Before you start grading, look into those pesky goverment regulations:
- federal. If you register your strip with the feds and they find that it conflicts with something like an airway or approach airspace, they will give you a determination that your airport is 'objectionable'. I dont think they keep you from building it, but an 'objectionable' determination from the feds can have a negative effect on what you have to do on the state level.
- state. Most states in the middle dont involve themselves in the construction and permitting of private airports unless they are public-use. Others like MN have detailed regulations with different levels of rules for 'occasional landing strip' (less than 15 days/year) or 'private airports'. Some states require you to put the airport in with the feds first. In some places, the feds wont take a registration unless it has been cleared with the state first.
- county/zoning. I know my counties zoning ordinance in MD has rules about private use airports. The existing strips are grandfathered, but building a new one would require a special use permit and is only allowed on certain zoning classifications (Ag and residential conservation iirc).
- soil conservation/forest conservation/resource protection zones. Before you start grubbing, make sure you can do that. Rules are a lot more lenient if your property is a 'farm' and you are building a hay-field.
. If you have any kind of vernal streams or seasonal wetlands on your property, make sure you fill them in and plaster them over before any busybody from the county can find them
(one landowner I know got fined $60k for replacing a culvert that had been washed out with a larger one. it was found out when he cleared some trees on his land and the residential neighbors called the police that 'someone was cutting down their trees'
). By the way how some of these regs are structured, you would think that 'silt' is the equivalent of nuclear waste.
So, if you are on your 1000 acre ranch in Montana or Texas, just get a Dozer and start digging.

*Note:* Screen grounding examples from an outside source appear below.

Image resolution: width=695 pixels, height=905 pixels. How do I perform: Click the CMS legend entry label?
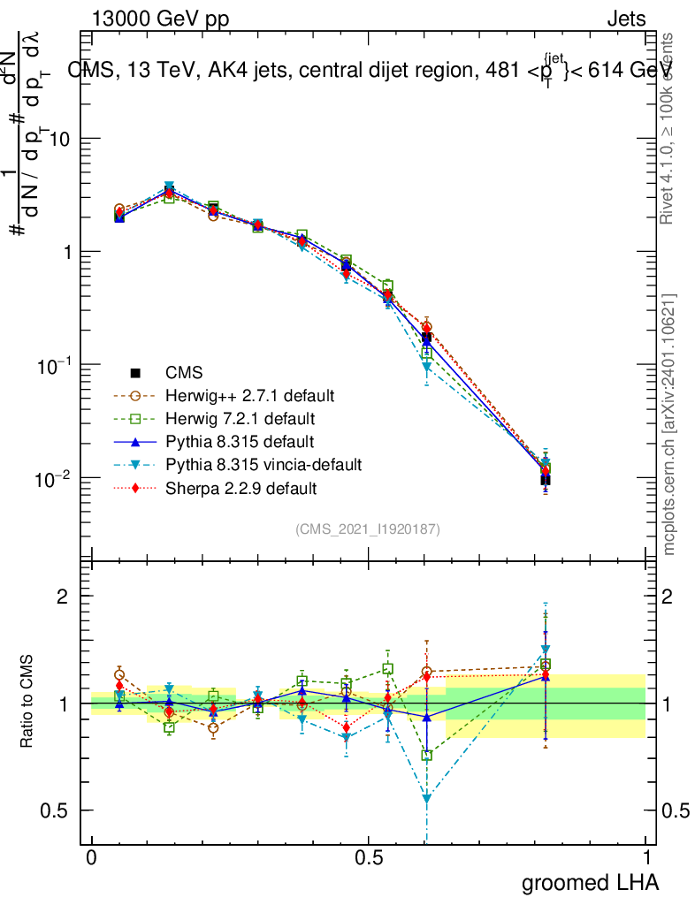187,372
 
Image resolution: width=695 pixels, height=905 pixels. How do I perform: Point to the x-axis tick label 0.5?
369,858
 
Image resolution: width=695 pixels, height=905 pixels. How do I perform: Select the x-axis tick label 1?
646,858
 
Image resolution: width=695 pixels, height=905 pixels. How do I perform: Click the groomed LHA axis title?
590,882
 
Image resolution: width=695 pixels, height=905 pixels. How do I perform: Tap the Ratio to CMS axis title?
28,703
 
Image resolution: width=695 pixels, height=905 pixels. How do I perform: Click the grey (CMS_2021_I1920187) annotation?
368,529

Nobody will care and if someone cares, they will ask whether they can use it when their brother in law with his 182 comes to visit. If you are on a 40acre parcel in SC with neighbors who moved there for the 'peace and quiet', you may have to jump through some hoops before you can saddle yourself with the work of maintaining a 15 acre turf field.
(Whatever you do, if you have to cut down trees and you are in a jurisdiction that requires a permit for cutting and grubbing, cut all of them the day you get your permit. Get a couple of crews for the cutting work, and if your permit says you can cut on 9/26/2013, all the trees have to come down between 4am and 11am on that very day. 9am is when the courthouse opens and 11am is when all your dumbass neighbors are back at your site with their emergency injunctions trying to stop you.)